CONSELHO NACIONAL DAS GMS

ESTATUTO DO CONSELHO NACIONAL DAS GUARDAS MUNICIPAIS
CONSELHO NACIONAL DAS GUARDAS MUNICIPAIS

ESTATUTO

Capítulo I

DA DENOMINAÇÃO, SEDE, DURAÇÃO E FINALIDADES


Art. 1º – O CONSELHO NACIONAL DAS GUARDAS MUNICIPAIS - é uma entidade civil de direito privado, sem fins lucrativos, tendo como principal finalidade congregar todas as Guardas Municipais do país, com sede na cidade onde for o domicílio de seu presidente, regendo-se pelo presente estatuto e normas suplementares.

Art. 2º – O prazo de duração do Conselho Nacional das Guardas Municipais é indeterminado.

Art. 3º – O CONSELHO NACIONAL DAS GUARDAS MUNICIPAIS, funcionando como órgão permanente de intercâmbio de experiências e informações de seus membros, tem por finalidade: congregar os dirigentes das Guardas e todos os outros membros constantes neste estatuto,à participar na busca do estabelecimento das políticas de segurança em âmbito local, estadual e nacional, apoiar a realização anual dos Congressos Nacionais das Guardas Municipais e defender a autonomia dos Municípios.

Parágrafo Único - Para a consecução de suas finalidades, o CONSELHO NACIONAL DAS GUARDAS MUNICIPAIS se propõe a:

a) – Promover encontros, seminários e outros eventos que possibilitem discussões e troca de experiências;

b) – ATUAR PARA o fortalecimento dos municípios no Sistema Nacional de Segurança, defendendo com firmeza o papel das Guardas Municipais;

c) – Diligenciar no sentido de que as Guardas Municipais participem das decisões tomadas pelos órgãos federais, estaduais e municipais, nos assuntos relacionados à segurança pública;

d) – Estimular a criação das Associações das Guardas Municipais em âmbito estadual;

e) – Prestar orientação técnica profissional a seus filiados em sua área de atuação;

f) – Editar e distribuir mensalmente Boletins Informativos, sempre que possível e, quando em condições, editar revista trimestral sobre as atividades das Guardas Municipais, contendo matérias de interesse técnico e informativo;

e) – Orientar e colaborar na implantação, quando solicitado, pelos Municípios que queiram estruturar as atividades de Guardas Municipais em seus quadros;

h) – Firmar convênios com entidades públicas ou privadas, buscando maior entrosamento com os órgãos de segurança pública, na prevenção de todos os campos afetos a sua atuação;


Capitulo II

DOS MEMBROS E DA ORGANIZAÇÃO

Art. 4º – São membros efetivos do CONSELHO NACIONAL DAS GUARDAS MUNICIPAIS todos os Secretários Municipais de Segurança, Comandantes, Diretores ou seus equivalentes, na direção de Guardas Municipais, em todo o País.

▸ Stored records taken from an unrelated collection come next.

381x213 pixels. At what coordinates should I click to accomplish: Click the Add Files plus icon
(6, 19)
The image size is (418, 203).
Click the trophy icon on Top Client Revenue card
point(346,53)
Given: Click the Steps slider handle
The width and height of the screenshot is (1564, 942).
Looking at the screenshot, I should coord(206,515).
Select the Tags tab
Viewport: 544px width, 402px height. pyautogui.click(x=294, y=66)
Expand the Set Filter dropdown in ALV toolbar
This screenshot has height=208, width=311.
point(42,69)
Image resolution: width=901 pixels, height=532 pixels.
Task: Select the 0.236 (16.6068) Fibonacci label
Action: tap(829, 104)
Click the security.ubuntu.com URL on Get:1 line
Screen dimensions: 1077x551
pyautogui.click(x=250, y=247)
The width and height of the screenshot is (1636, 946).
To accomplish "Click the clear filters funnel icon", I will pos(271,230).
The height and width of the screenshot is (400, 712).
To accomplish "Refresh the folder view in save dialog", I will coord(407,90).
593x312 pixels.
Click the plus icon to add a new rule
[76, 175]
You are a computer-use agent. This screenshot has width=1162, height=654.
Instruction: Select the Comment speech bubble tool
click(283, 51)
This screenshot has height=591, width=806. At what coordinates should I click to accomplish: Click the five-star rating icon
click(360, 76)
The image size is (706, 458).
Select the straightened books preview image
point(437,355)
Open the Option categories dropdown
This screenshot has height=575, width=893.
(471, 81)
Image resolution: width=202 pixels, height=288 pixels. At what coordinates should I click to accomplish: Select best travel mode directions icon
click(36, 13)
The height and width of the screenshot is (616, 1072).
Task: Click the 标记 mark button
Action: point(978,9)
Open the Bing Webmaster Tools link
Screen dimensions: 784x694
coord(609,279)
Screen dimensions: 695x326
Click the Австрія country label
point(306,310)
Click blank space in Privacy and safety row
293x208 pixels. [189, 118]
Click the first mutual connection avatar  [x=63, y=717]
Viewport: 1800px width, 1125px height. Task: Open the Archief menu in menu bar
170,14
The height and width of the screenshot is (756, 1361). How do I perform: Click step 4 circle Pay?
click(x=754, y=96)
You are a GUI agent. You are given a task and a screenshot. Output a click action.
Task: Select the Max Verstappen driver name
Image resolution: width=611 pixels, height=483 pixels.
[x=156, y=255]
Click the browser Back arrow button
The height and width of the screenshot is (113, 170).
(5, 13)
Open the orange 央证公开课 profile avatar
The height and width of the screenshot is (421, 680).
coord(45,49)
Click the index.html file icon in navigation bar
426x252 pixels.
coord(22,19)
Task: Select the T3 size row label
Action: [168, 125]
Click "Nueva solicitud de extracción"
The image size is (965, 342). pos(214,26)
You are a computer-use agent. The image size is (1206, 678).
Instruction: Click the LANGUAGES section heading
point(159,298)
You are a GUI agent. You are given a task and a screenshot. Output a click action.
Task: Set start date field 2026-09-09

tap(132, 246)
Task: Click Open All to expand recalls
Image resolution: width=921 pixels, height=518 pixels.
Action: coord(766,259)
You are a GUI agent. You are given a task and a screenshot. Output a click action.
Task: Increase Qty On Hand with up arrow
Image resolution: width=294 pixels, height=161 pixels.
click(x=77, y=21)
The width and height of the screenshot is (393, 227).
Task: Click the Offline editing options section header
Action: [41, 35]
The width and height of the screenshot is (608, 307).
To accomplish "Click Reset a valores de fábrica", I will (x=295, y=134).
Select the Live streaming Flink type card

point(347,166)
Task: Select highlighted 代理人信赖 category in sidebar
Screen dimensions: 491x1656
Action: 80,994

Parágrafo Único – São considerados membros natos, todos os integrantes da primeira Diretoria Executiva Nacional, instituída no II Congresso Nacional, realizado na cidade de Americana, Estado de São Paulo, no dia 30 de agosto de 1991 , tendo estes, todos os direitos e prerrogativas dos membros vitalícios.

Art. 5º – São membros efetivos do Conselho Nacional das Guardas Municipais, fazendo parte integrante do Conselho Federativo, como representantes de seus respectivos Estados todos os Presidentes e respectivos Vice-Presidentes eleitos junto com a Diretoria Executiva.

Art. 6º – Passam a fazer parte, como membros vitalícios do Conselho Nacional das Guardas Municipais, todos seus Ex-presidentes, a contar de 30 de agosto de 1991, data de fundação do Conselho, tendo direito a palavra nas Assembléias, porém, sem direito a voto.

Art. 7º – Todos os cargos existentes no Conselho poderão ser ocupados, em até cinqüenta por cento, por Guardas Municipais, que estejam ocupando, no mínimo, o cargo de Inspetor ou análogo, há mais de cinco anos na carreira.

Parágrafo Único – Os Guardas Municipais de carreira, com mais de cinco anos, poderão ocupar em até cinqüenta por cento, os cargos do Conselho Deliberativo.

Art. 8º – Os membros do Conselho não respondem, nem solidária, nem subsidiariamente, ativa ou passivamente, pelas obrigações assumidas pelo CONSELHO NACIONAL DAS GUARDAS MUNICIPAIS.

Art. 9º – São instâncias deliberativas e executivas do CONSELHO NACIONAL DAS GUARDAS MUNICIPAIS:
I – Assembléia Geral

II – Conselho Federativo

III - Diretoria Executiva Nacional


Seção I

DA ASSEMBLÉIA GERAL

Art. 10º – A Assembléia Geral, integrada pelos membros do CONSELHO NACIONAL DE GUARDAS MUNICIPAIS, é o órgão superior para deliberações deste Conselho.

Art. 11 – A Assembléia Geral reunir-se-á, ordinariamente, uma vez por ano, nos meses de julho ou agosto, durante o Congresso Nacional das Guardas Municipais, ou, extraordinariamente, por convocação de seu Presidente ou 2/3 de seus membros, a qualquer tempo.

Seção II


DO CONSELHO FEDERATIVO

Art. 12 – O Conselho Federativo, órgão extensivo da Executiva, possuindo as seguintes atribuições e prerrogativas:

Parágrafo 1º - O Conselho Federativo é composto por 01 Presidente e um Vice Presidente em cada unidade da Federação.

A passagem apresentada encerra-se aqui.